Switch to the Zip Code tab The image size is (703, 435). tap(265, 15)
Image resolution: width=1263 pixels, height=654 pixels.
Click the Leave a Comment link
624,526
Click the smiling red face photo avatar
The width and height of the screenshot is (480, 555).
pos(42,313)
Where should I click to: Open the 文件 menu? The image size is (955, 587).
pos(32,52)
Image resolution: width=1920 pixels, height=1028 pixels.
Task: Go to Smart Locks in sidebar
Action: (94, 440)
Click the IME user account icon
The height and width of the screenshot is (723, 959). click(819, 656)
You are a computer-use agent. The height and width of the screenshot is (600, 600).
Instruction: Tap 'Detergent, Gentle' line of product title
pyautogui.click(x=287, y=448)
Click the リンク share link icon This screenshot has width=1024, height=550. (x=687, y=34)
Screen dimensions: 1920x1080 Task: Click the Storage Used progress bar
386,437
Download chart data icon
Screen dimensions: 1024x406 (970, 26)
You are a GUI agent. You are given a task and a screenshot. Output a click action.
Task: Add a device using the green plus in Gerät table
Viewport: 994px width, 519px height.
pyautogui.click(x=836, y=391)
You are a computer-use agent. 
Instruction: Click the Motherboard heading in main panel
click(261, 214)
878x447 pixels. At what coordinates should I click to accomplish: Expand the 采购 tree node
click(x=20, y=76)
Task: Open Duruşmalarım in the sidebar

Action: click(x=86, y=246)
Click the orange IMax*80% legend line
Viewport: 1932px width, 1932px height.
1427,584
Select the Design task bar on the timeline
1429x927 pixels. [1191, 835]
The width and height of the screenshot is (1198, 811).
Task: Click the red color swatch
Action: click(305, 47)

--

= WORK ITEM =
Collect every line with the string "agent" from the records, and copy each.

= EXERCISE RESPONSE =
You are a computer-use agent. The height and width of the screenshot is (600, 600).
You are a GUI agent. You are given a task and a screenshot. Output a click action.
You are a computer-use agent. 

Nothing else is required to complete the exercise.